HAMT and StencilArrays

Sze · November 22, 2024, 4:51am

A while back I was working on an Implementation for HAMTs that uses StencilVectors, eventually I wanted to take a break from this and only continue working on it when I am actually using this data structure in other code and discover issues with it.

However I kept reading things in the forum that made me think, that using parts of this might be useful to people, so I decided to put the code into a package so that people can have a look at it / use it, or point out ways to improve it.

HAMTs are bitwise tries that have a compact memory layout, they are useful data structures that can be used as a key-value mapping, they also can be used as a persistent data structure, which means that old versions keep working and different versions can share nodes, this can be useful to implement things like undo, or wherever it is helpful to keep old versions of a value, without having to create full copies manually.

This implementation contains dynamic variants for runtime usage with both pointer and index support, imperative and persistent (old versions stay valid) behavior based on user configuration.

It also has simplified static implementations that can be modified at comptime without needing an allocator and then frozen and queried at runtime.

If you have ideas for improvements, feel free to open an issue.

The docs are here: hamt

I created this topic as a brainstorming topic, because I am not completely satisfied with the library design, I think it contains some interesting ideas and I want to use this topic to discuss those.

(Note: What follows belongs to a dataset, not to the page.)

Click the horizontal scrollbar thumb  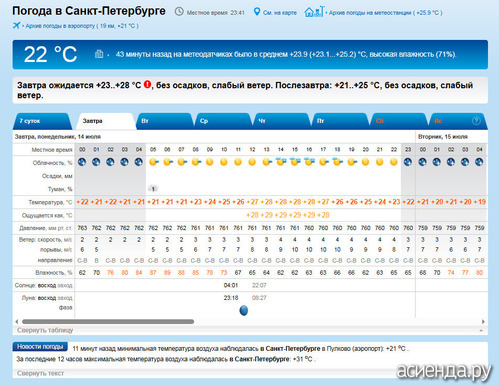108,322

Maybe we can come up with parts that are good and other parts that could be re-designed differently.

Pointers or Indicies or both?

The HAMTUnmanaged and StencilArray are written in such a way that they can be used with the normal std.mem.Allocator interface and a custom allocator.

I like the idea of having data structures that support using either pointers or indices, but the way I am currently doing it may look more complex, than if the data structure only supported one or the other. So one option might be to instead always have a Pointer and an Index implementation.

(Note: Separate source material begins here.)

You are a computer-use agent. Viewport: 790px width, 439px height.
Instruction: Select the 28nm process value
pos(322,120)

The nice thing from the users side is that they can use an API that is agnostic about, whether the data structure uses Pointers or Indices, in some cases it might be nice to be able to switch around between the two without having to change the code that uses the data structure (Only having to change the config that creates the type).

Custom Allocator (Index/Pool Allocator)

I also think the custom allocator itself is interesting, it acts sort of like a memory pool and it returns an index from its alloc function instead of a slice, it then has an additional lookup function that converts the index to a slice.

I came up with this way of organizing it, because I found it to be annoying having to deal with pointer addresses and calculating indices from them.

(I thought that for allocators that can return indices, the index represents the “ground-truth” thing that identifies the thing that was allocated and having to deal with pointers as the more primary thing is annoying in that use-case)

When using indices, pointers are only needed when you are actually accessing the memory, but often you just need the index to store it somewhere else so it can be used later. Additionally going from index to pointer can be easier / more directly supported by slicing syntax, then going from some pointer to calculating an index for it based on some base-address.

variable sized slices of specific sizes

say that 3 times fast

The pool allocator actually uses the index as a handle like this:

const SlabIndex = packed struct {
    slab: u16,
    choice: u6,
    index: u10,
};

This allows it to support 2^6 = 64 specific sizes, it then creates a Slab (chunk) of memory of 1024 slices of that specific size and address them.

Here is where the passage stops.